> [EXERCISE TASK]:
Update the lines of every item below by replacing each "button" with "control" and leaving everything else unchanged. Omit the pictures from your answer.

> [MATERIALS PROVIDED]:

-*-

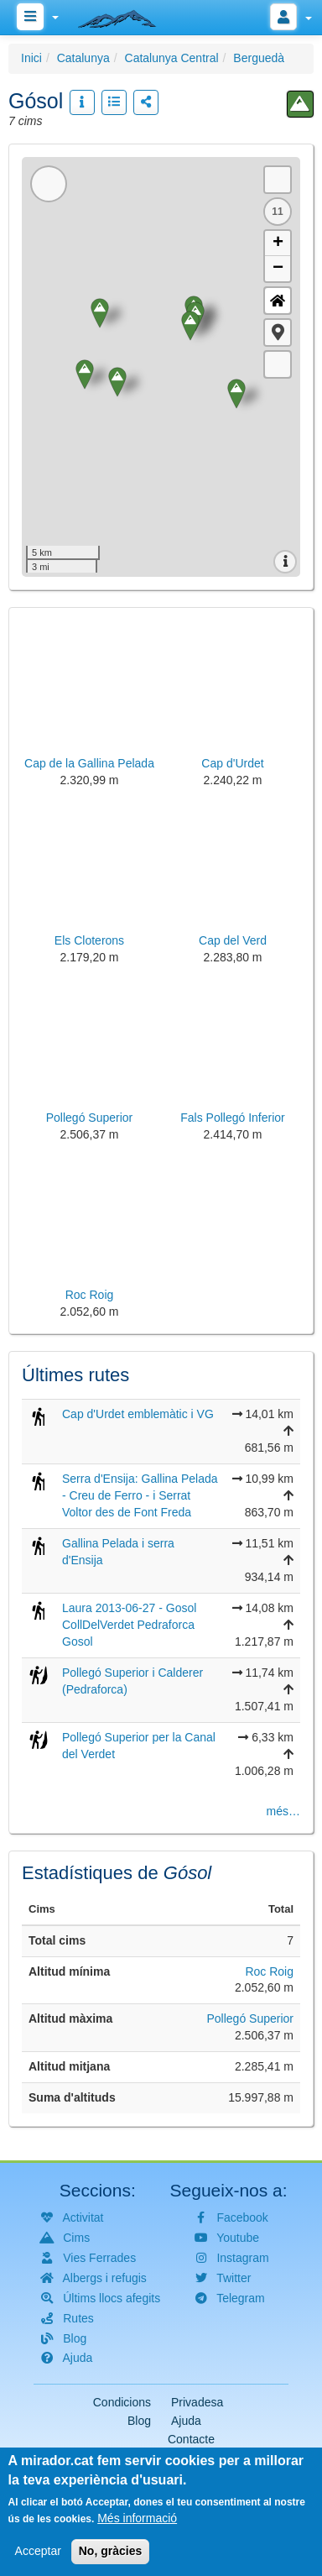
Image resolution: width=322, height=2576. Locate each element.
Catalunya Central (172, 58)
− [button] (278, 268)
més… (283, 1811)
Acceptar (38, 2551)
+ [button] (278, 243)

-*-

> [WRITTEN RESPONSE]:
Image resolution: width=322, height=2576. Locate each element.
Catalunya Central (172, 58)
− [control] (278, 268)
més… (283, 1811)
Acceptar (38, 2551)
+ [control] (278, 243)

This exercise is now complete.